TEXTO PROPORCIONADO:
☆ ☆ ☆ ☆ ☆
“La La ¿qué?” o “Cuando te dan gato por liebre y el gato canta como una almeja”
Mi relación
con el Séptimo Arte es larga y, en muy modesta medida, fructífera. Siempre, desde que tengo memoria, he sentido
una fuerte vinculación con esta manifestación artística que es, simultáneamente,
no lo olvidemos nunca, un espectáculo. No exagero si hablo de fascinación por
todo cuanto envuelve y sostiene el fenómeno del cine desde mi más tierna infancia.
Por
desgracia (o por suerte, o por mor del calendario, o por la inmisericorde
acción de la experiencia), el paso del tiempo provoca que la chispa inmortal se
encienda con cada vez menor frecuencia ante el estreno de una nueva película. La
ilusión por ver nuevas películas se convierte en experiencias excepcionales
como indeseado efecto de la acumulación de visionados. La ilusión es la madre
de la decepción, en muchos casos. Y en el caso de “La La Land” (Damien
Chazelle, 2016), la película responsable de estas líneas, es la madre y el
padre.
☆ ☆ ☆ ☆ ☆
DATOS PROPORCIONADOS:
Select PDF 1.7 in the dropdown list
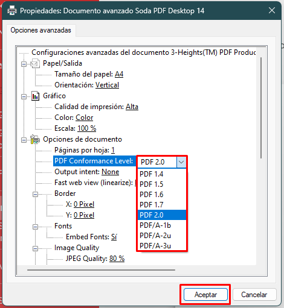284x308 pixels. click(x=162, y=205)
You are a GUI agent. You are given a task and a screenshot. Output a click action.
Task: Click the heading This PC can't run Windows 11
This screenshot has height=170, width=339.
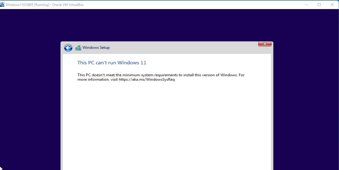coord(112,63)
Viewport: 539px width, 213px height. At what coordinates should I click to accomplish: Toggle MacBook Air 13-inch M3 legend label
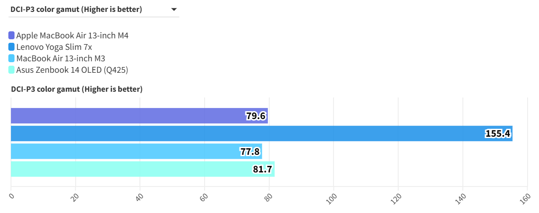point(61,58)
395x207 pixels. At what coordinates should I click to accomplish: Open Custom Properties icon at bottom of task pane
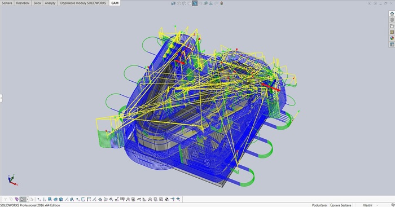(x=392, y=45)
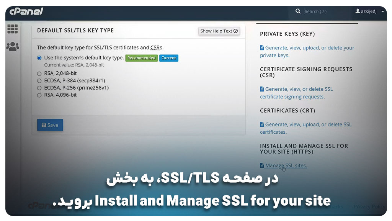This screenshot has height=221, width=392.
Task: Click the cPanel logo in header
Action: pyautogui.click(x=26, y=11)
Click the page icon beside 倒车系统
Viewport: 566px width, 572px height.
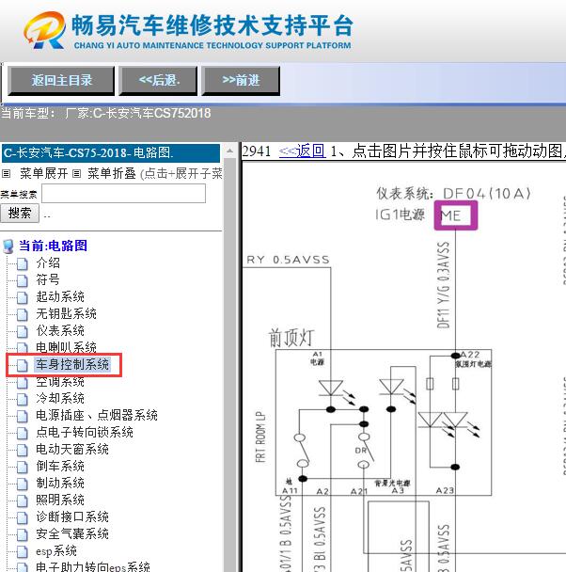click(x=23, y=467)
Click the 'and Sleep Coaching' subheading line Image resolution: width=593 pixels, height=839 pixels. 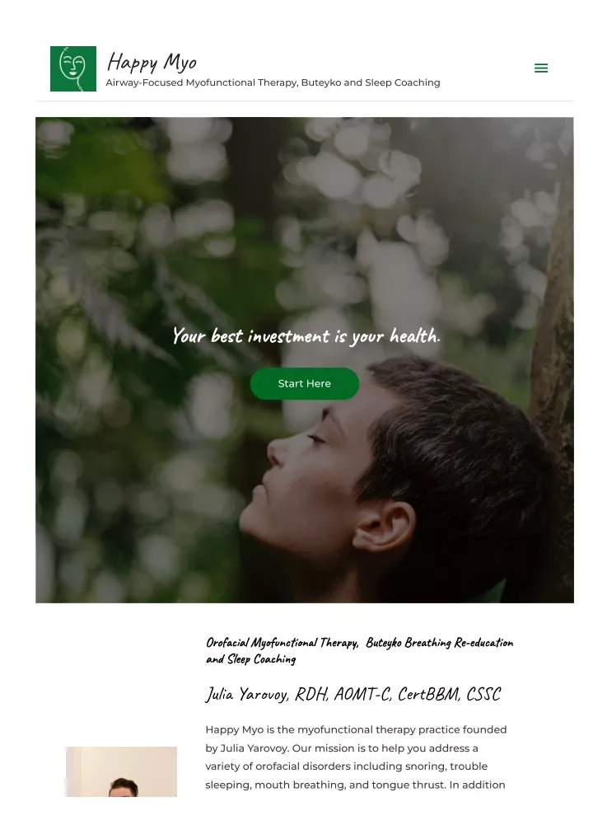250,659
☆ ☆ ☆ ☆ ☆
EJERCICIOS:
[1] Repite sin cambios el fragmento del texto sobre la película «La La Land» que va desde "Mi relación" hasta "más tierna infancia.", ambos incluidos.
[2] Escribe la continuación del texto sobre la película «La La Land» a partir de su última frase.

RESPUESTAS FINALES:
[1]
Mi relación
con el Séptimo Arte es larga y, en muy modesta medida, fructífera. Siempre, desde que tengo memoria, he sentido
una fuerte vinculación con esta manifestación artística que es, simultáneamente,
no lo olvidemos nunca, un espectáculo. No exagero si hablo de fascinación por
todo cuanto envuelve y sostiene el fenómeno del cine desde mi más tierna infancia.

[2]
El
cine, desposeído de alma, es un artilugio de latón, un buñuelo lleno de viento,
una rima sin sentido, un fuego de artificio, una forma cara de perder el
tiempo. El cine que no conmueve, ni emociona, ni entretiene, es algo que te agrede, te agota, te incomoda, te
ocupa los sentidos en una actividad tan fútil como indigesta. Y eso, a mi
juicio, es lo que representa la
multi-archi-premiada “La La Land”, la película que ya ha hecho historia al ser
la que acumula más nominaciones a los premios de la Academia de las Ciencias y
Artes de Cine de Hollywood, nada menos que catorce. ¿Cómo es posible que un
musical con pésimos cantantes y bailarines, coreografía bochornosa, partitura
inane, cuyo argumento (cuyo arranque está copiado de "El único juego de la ciudad", plúmbeo film que cerró la carrera de George Stevens en 1970) carece de la menor pizca de interés, dotado de una pareja
protagonista que exhibe una ausencia total de química, arrastre a las salas a
millones de espectadores? Sólo hay una explicación plausible: el público acude
en masa a las salas porque se le ha dicho que va a ver la Octava Maravilla del
Universo. Y en lugar de encontrarse con King Kong, se encuentran con la visión
de Ryan Gosling y Emma Stone dando unos pasitos de baile como si participaran
en “Mira quien baila” y entonando unos gorgoritos sólo soportables en un tema
(que por desgracia se repite hasta la extenuación) y perfectamente insufribles
en el resto. Que el distinguido público
no sólo no sienta deseos de prender fuego a la sala sino que ni siquiera
reclame el importe de sus localidades nos demuestra hasta qué punto la
Humanidad ha perdido su capacidad reivindicativa en los últimos dos siglos.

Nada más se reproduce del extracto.